In the logic of the National New-Type Urbanization Plan, approaches to urbanization should advance the Chinese political concept of ecological civilization. The Plan requires 20% of municipal regions to be zoned as ecological protection areas.

The plan specified a maximum density of 100 m^{2} urban land per capita.

The National New-Type Urbanization Plan for 2014-2020 also addresses smart cities. It identifies six important aspects for developing smart cities: (1) information network and broadband, (2) digitization of planning management, (3) smart infrastructure, (4) convenience of public services, (5) modernizing industrial development, and (6) sophisticated social governance.

As of 2023, new-type urbanization is a central theme in China's urban planning.
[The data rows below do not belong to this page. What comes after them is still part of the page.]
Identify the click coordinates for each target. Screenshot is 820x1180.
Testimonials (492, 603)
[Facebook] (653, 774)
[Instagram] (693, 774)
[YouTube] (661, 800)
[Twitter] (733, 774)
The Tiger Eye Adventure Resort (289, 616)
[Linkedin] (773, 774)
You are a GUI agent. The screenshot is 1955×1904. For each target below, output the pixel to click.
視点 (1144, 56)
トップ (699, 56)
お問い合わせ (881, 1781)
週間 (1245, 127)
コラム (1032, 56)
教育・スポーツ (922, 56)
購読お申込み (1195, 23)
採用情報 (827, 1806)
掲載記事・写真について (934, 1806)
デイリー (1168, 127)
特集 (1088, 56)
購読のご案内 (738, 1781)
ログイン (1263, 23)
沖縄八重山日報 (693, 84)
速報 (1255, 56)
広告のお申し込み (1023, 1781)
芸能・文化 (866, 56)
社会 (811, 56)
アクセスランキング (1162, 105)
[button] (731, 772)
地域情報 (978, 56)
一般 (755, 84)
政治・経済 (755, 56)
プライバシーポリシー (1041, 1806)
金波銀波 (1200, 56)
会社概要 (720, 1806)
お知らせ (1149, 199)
Xiong'an is being developed as an exemplar of the Chinese model of new-type urbanization.

== Impact ==
Prior to the National New-Type Urbanization Plan, development planning processes were more decentralized. The methods of planning it requires now coordinate planning processes that were previously separate and spread across separate bureaucracies dealing with urban and land planning, economic planning, environmental planning, and tourist planning.

The state investment in infrastructure for newly urbanized residents, as well as their concentration in urban areas, has increased China's industrialization and gross domestic product.